A. Colonel Breuer was in charge of matters relating to prisoners of war. I do not know in which precise front Organisation detachment he worked at the time. He took care of questions regarding prisoners of war within the O.K.W.

Q. What was the purpose of this conference?

A. The purpose of this conference was to examine the orders received so far, regarding the treatment of prisoners of war, and also to comment on, explain and give reasonable grounds for these commands.

Q. Did you learn from the conversation at this conference what the substance of these orders under discussion was?

A. Its content concerned itself essentially with two groups of measures that were to be taken. First of all was the killing of Russian commissars.
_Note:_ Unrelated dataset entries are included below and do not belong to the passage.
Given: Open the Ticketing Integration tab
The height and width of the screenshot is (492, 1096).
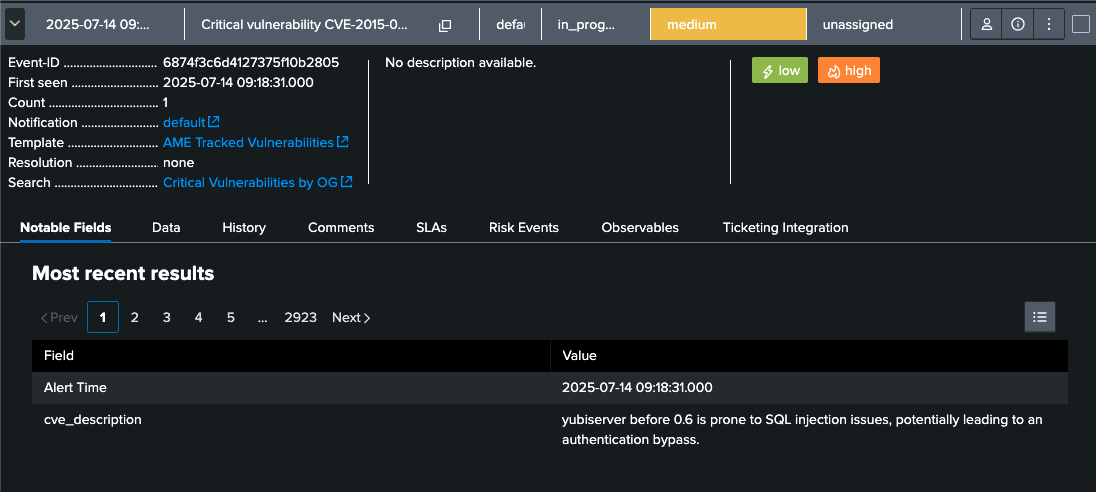Looking at the screenshot, I should (785, 227).
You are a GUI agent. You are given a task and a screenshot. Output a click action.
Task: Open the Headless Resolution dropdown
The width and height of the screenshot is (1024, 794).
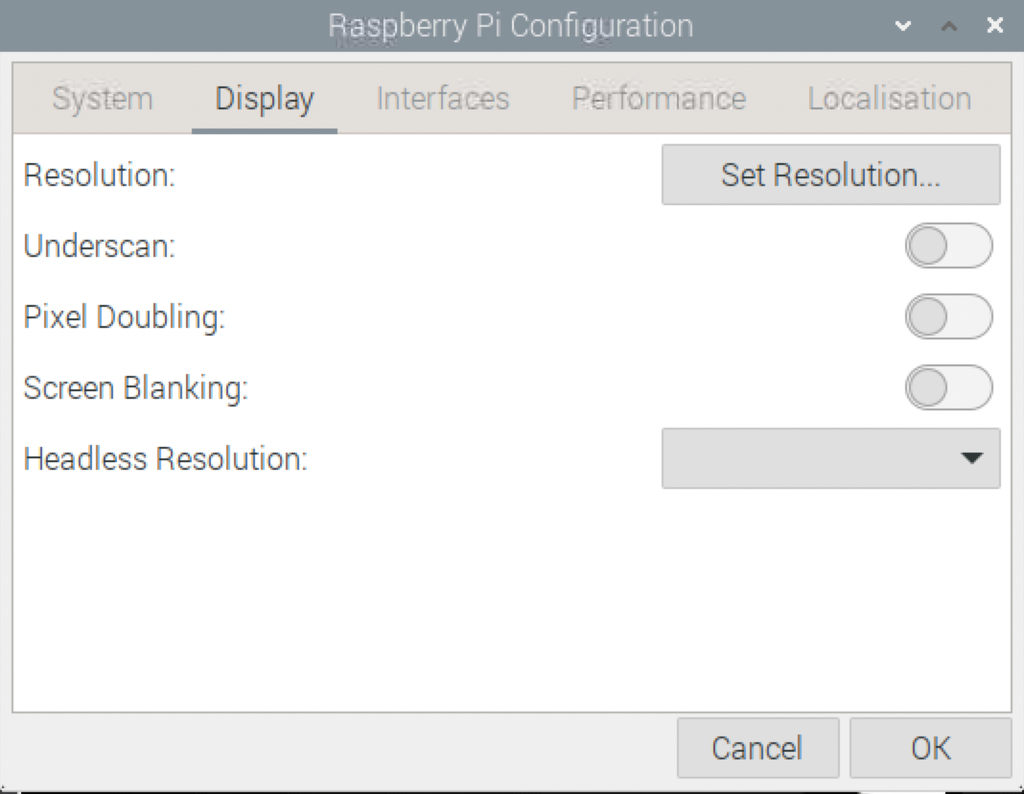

Second was the killing of all those elements among the Russian prisoners of war who, according to a special segregation by the S.D., could be identified as Bolshevists or as active representatives of the Bolshevistic attitude toward life.

Q. Did you also learn from the conversation what the basis for these orders were?

A. The basis for these orders was explained by General Reinecke in its essential features as this: That the war between Germany and Russia was not a war between two States or two armies but between two attitudes toward the world, namely, the National Socialist and the Bolshevistic. The Red Army soldier was not to be looked upon as a soldier in the ordinary sense of the word, such as our Western opponents, but as an ideological enemy. That is, as an enemy-to-the- death of National Socialism, and he was to be treated accordingly.

Q. Did Canaris tell you why he had selected you to go to this conference?

A. Canaris gave me two or perhaps three reasons for ordering me to this session, although he was himself present in Berlin. First, he wanted to avoid a personal contact with Reinecke, whom he regarded as the prototype of the always willing National Socialist Generals and whom he personally considered very antipathetic. Secondly, he told me my guiding principle was to be to attempt through factual argument - that is to say, through appeals to reason - to oppose this brutal and senseless order, or at least to mitigate its evil effects as far as that might be possible. He selected me for tactical reasons also since, as department chief, he could by no means be as outspoken as I, who, thanks to my subordinate position, could use much stronger language.

Thirdly, he was well acquainted with my personal attitude, an attitude that I manifested, wherever practical, in my many trips to the front where I saw mistreatment of prisoners of war. This fact is also clearly recorded in my notes.

Q. Did Canaris and the other members of your group have a particular name for Reinecke?

A. Not only in our group but in other places, he was called the "small" or the "other Keitel".